Tuesday, May 25, 2010

Foursquare: The Next Airmiles?

I've had a few people ask me lately why I use Foursquare. Superficially, it seems like nothing more than a gift to stalkers all over the world. Users don't receive any direct monetary benefit, and it is impractical as a tool to coordinate social events. When I joined up, I had the exact same question: what is the benefit? The answer lays not so much in what you get from it now, but in the potential it has to function as a conduit for rewards programs.

Foursquare is pretty simple. It is a location based social application. You download it on your smartphone, and the GPS enables you to find the venue you're at, and 'check in.' There are a number of badges that you can earn, and if you've checked in more than anyone else, you become the 'mayor' of the place. This is the most that you will get out of Foursquare itself, but increasingly, venues are partnering with Foursquare to introduce their own rewards.

Though few establishments have began to utilize Foursquare as a marketing tool, there are some significant early adopters. The most notable of which is Starbucks. Starbucks has introduced a rewards program whereby the mayor of each location is entitled to a $1 discount of frappuccinos. That may not seem like much, but it is a start. Now that a major player like Starbucks has entered the fray, there is a good chance that competitors will feel the need to compete with similar rewards programs. McDonald's is actively developing a similar program in collaboration with Facebook.

There are two major hurdles to the spread of such reward programs. The first is that the market for location based social apps is still wide open. Competitors Google Latitude and Gowalla could well end up becoming the dominant technology. The second is a little trickier. Not enough people use any location based social app. Until they become widely used, there will be little incentive for venues to introduce rewards.

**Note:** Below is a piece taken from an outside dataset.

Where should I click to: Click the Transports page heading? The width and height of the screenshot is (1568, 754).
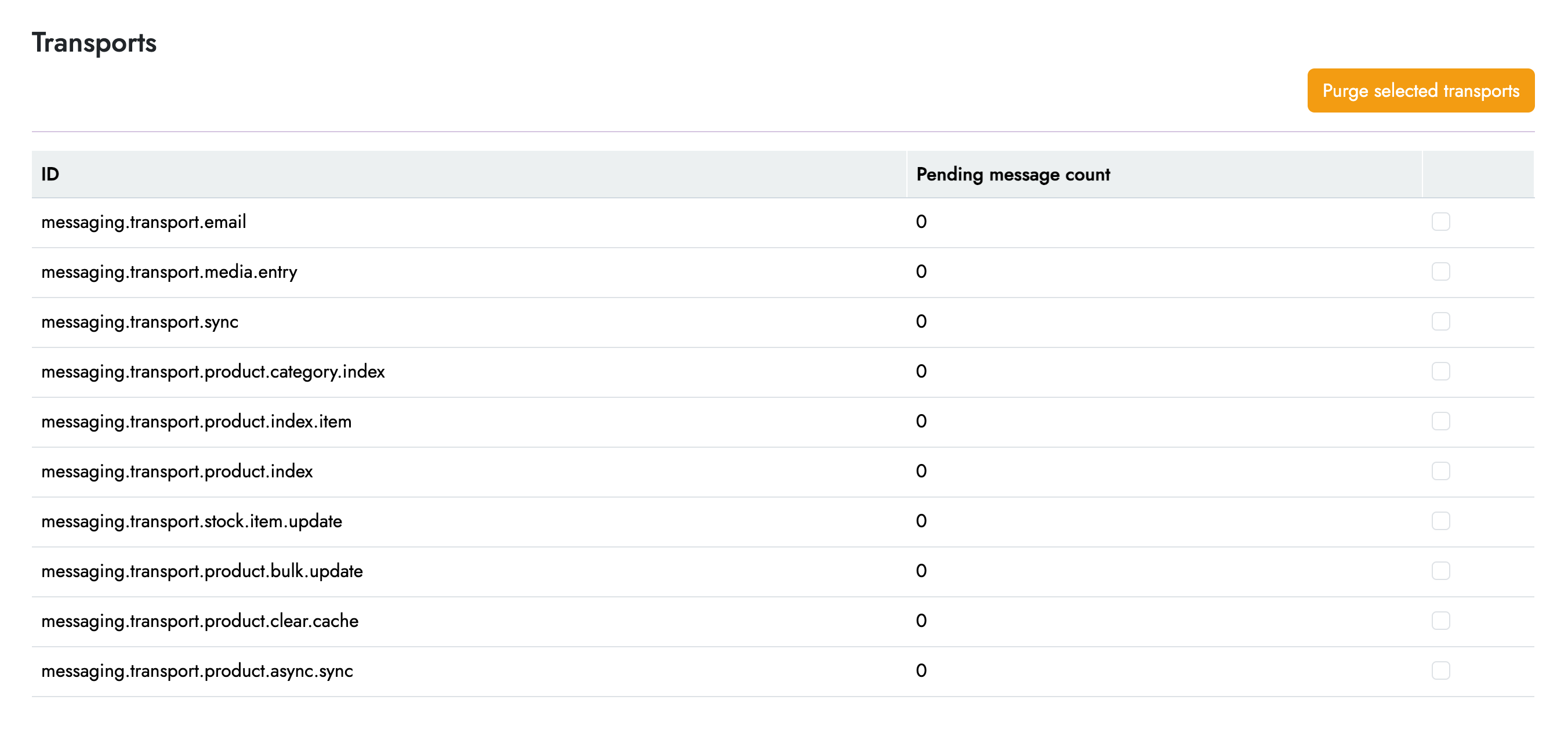pos(95,44)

In the end, consumers will decide which platform wins out. Maybe location based social apps will die out altogether. It's difficult to forecast which technologies will be adopted by consumers. Only the market can determine this. Regardless of whether Foursquare thrives, the potential for location based social apps is immense. Immediate discounts, combined with social recognition could make location based apps more appealing than Airmiles for some people. I'd bet on it.